JANA BRIKE
Searching Within
The human psyche is on full display in Jana Brike’s surrealistic paintings. The pieces, which often feature women with butterflies and flowers surrounded by otherworldly colored landscapes, are autobiographical in the form of visual poems. The pieces are her own way of soulsearching, a way to rewrite her life’s story and heal or grow from experiences.
Her newest series of paintings, Soulsearching, is on view at Corey Helford Gallery through September 14, with the pieces continuing her inner and outer exploration. “Oftentimes it is indeed reflections about past experiences. But it is never in a very direct and straightforward way; more like multilayered tales where I am not just the protagonist of the most obviously present narrative,” Brike explains. The paintings, she adds, have complex archetypal figures that explore birth, death, separation from parents, initiation, marriage and the union of opposites.
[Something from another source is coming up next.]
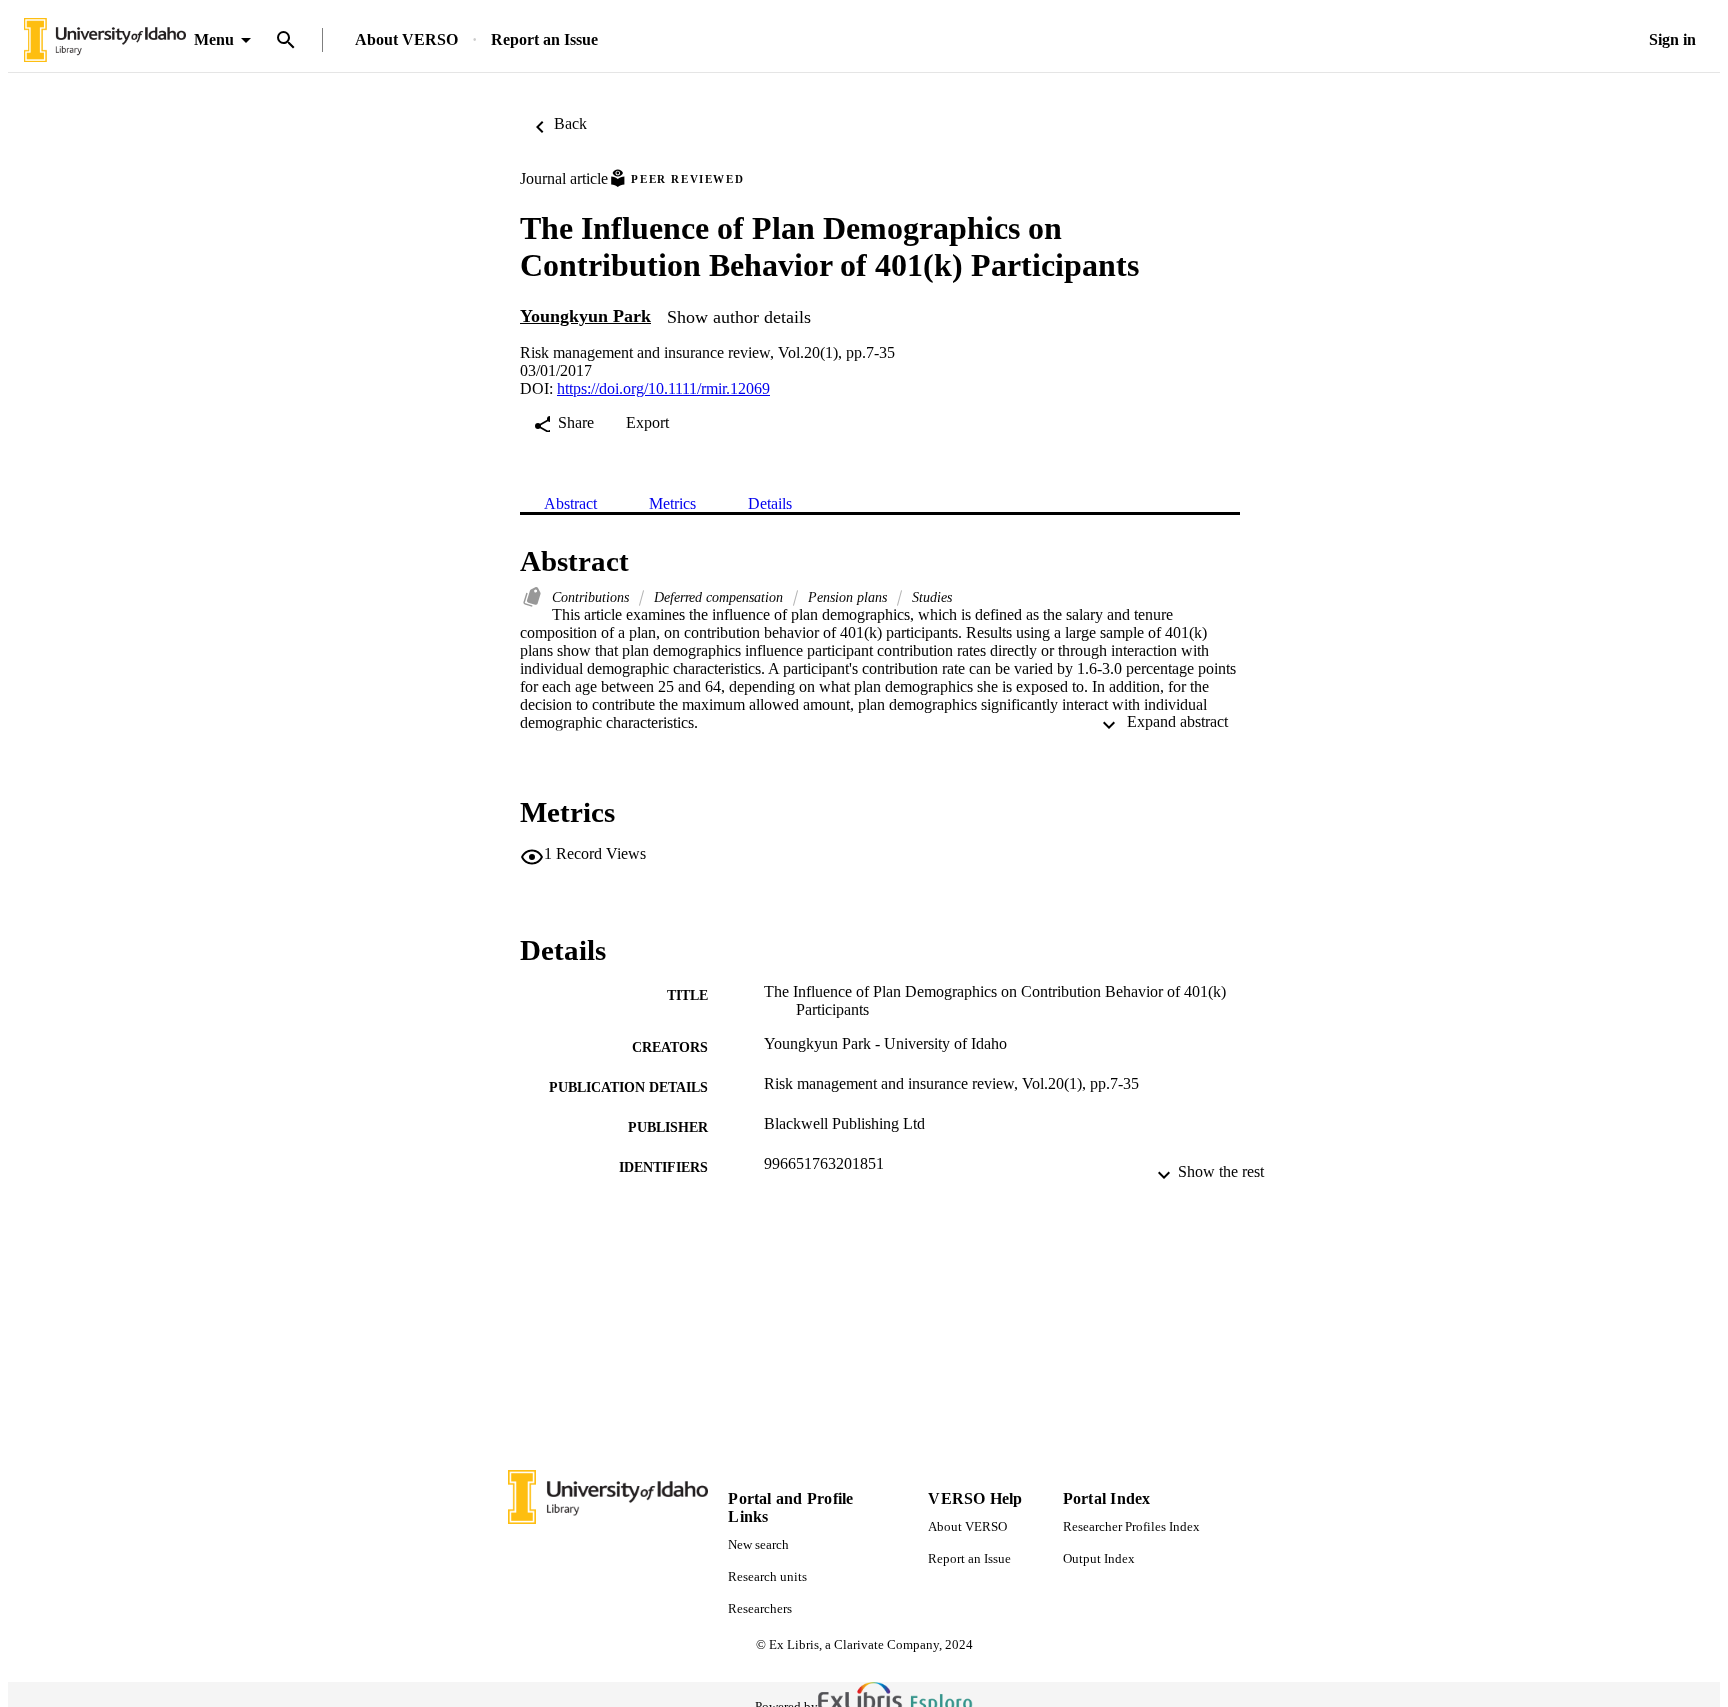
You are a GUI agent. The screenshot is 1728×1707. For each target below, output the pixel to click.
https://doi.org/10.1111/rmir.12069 (663, 388)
Each piece—as with all of her series—is like a separate chapter of a novel where there are similar elements across multiple paintings that unite the entire narrative. The Soulsearching art—including the aptly titled Soulsearching where one woman holds her hands over another figures eyes and A Way to the Other Side that depicts two young girls wandering through a meadow with a butterfly net—is bound by colors and symbolism. For instance, she explains, “closed/invisible eyes in many of the paintings indicate a certain internal journeying.”
There also is a reference to a maiden and death motif, or “danse macabre,” that was popular in Renaissance art, which has always been an artistic inspiration for Brike along with fairy tales and ballets. This idea, Brike says, “reminded me of how equal everything living is with its fleetingness and fragility that everything we hold dear has its end embedded in it—events, circumstances, people, things—everything is so vulnerable, precious and beautiful in their impermanency.”